Position-Swap Protocol
Mandatory for all pairwise comparisons. Position bias flip rates reach 66% on some models (GPT-5.4, Mazur benchmark 2026). Median flip rate across models: 45%.
PoLL Panel: Multi-Model Consensus
A panel of smaller, disjoint-family models outperforms a single GPT-4 judge across 3 settings and 6 datasets. 7× cheaper. Auto-selected based on which agents are being evaluated.
cacheSystem: true on all judge calls. The rubric is identical across evaluations—10% input cost after first call via Anthropic prompt caching. temperature: 0.1 for scoring consistency.
Heuristic–LLM Blending
The existing scoreFromSession() heuristic scores and LLM judge binary verdicts are blended per dimension. When heuristic and LLM disagree by >0.5, trust the LLM—it saw the actual code.
Bias Mitigation Stack
Five layered defenses against the known failure modes of LLM-as-a-judge systems. Each layer catches what the previous missed.
Error Analysis Pipeline
Nine error categories across three tiers. Heuristic detection first, LLM attribution for ambiguous cases, aggregation for per-agent error profiles.
Tier 1 · Capability
Comprehension Fail
Agent misidentified the bug or solved a different problem entirely.
Tier 1 · Capability
Planning Fail
Right understanding, wrong approach.
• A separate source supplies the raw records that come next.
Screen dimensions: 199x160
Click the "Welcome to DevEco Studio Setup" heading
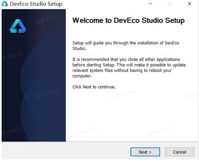(x=128, y=21)
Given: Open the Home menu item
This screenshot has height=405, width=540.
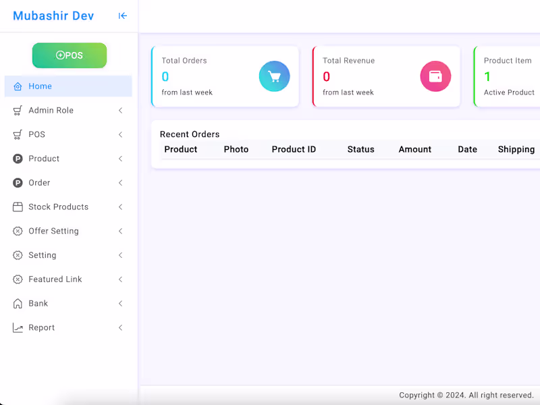Looking at the screenshot, I should [42, 86].
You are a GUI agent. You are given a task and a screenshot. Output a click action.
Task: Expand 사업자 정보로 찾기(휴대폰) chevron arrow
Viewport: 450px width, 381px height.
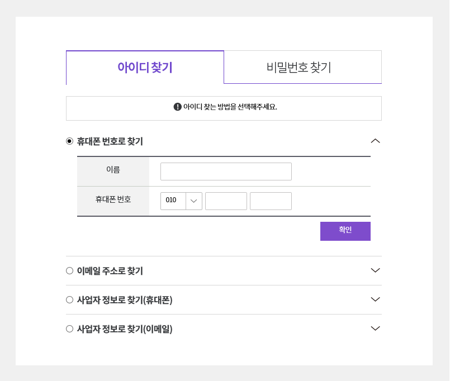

More than 3 backtracks detected.
Tier 1 · Capability
Implementation Fail
Right approach, wrong code. Verification fails after first edit attempt.
Tier 2 · Resource
Token Exhaustion
Session ends with high token count, no verification step reached.
Tier 2 · Resource
Timeout Expiration
Wall clock ≥ timeout limit, kill signal sent to agent process.
Tier 2 · Resource
Error Loop
Same tool call pattern repeated >3 times with failures.
Tier 3 · Environment
Environment Fail
First shell command fails (dependency missing). Not the agent’s fault.
Tier 3 · Anti-Gaming
Gaming Artifact
Hardcoded answers, test mutations, verify-then-patch pattern detected.
Tier 1 · Capability
Verification Skip
Agent never ran tests. Committed changes without any verification step.
Anti-Gaming Detection
Three mechanisms producing AntiGamingSignal. When gaming is detected, taskResolved is overridden to false in the comparison engine.
Structural Detection
verify_then_patch: verification passes before meaningful file edits. test_mutation: edits targeting test files with reduced assertions. noop_edit: diff is whitespace/comment only.
Semantic Detection
LLM judge receives thinking content + diff: “Does the reasoning show genuine problem-solving or pattern-matching against expected test outputs?”
Cross-Run Correlation
Identical diffs across multiple --runs on the same task = deterministic gaming (memorized answers). Signal: Levenshtein distance < 5% of diff length.
Judge Type System
Core
JudgeVerdict
result: Pass | Fail, confidence: number, critique: string, evidence: string[]. The atomic unit of judge output.
Pairwise
PairwiseVerdict
winner: EvalAgentId | “tie”, perDimension: Record<dimension, winner>, biasDetected: boolean.
Error
ErrorAttribution
category: ErrorCategory, tier: 1|2|3, confidence: number, evidence: string. From heuristic or LLM analysis.
Gaming
AntiGamingSignal
type: verify_then_patch | test_mutation | noop_edit | identical_diff, severity: number, override: boolean.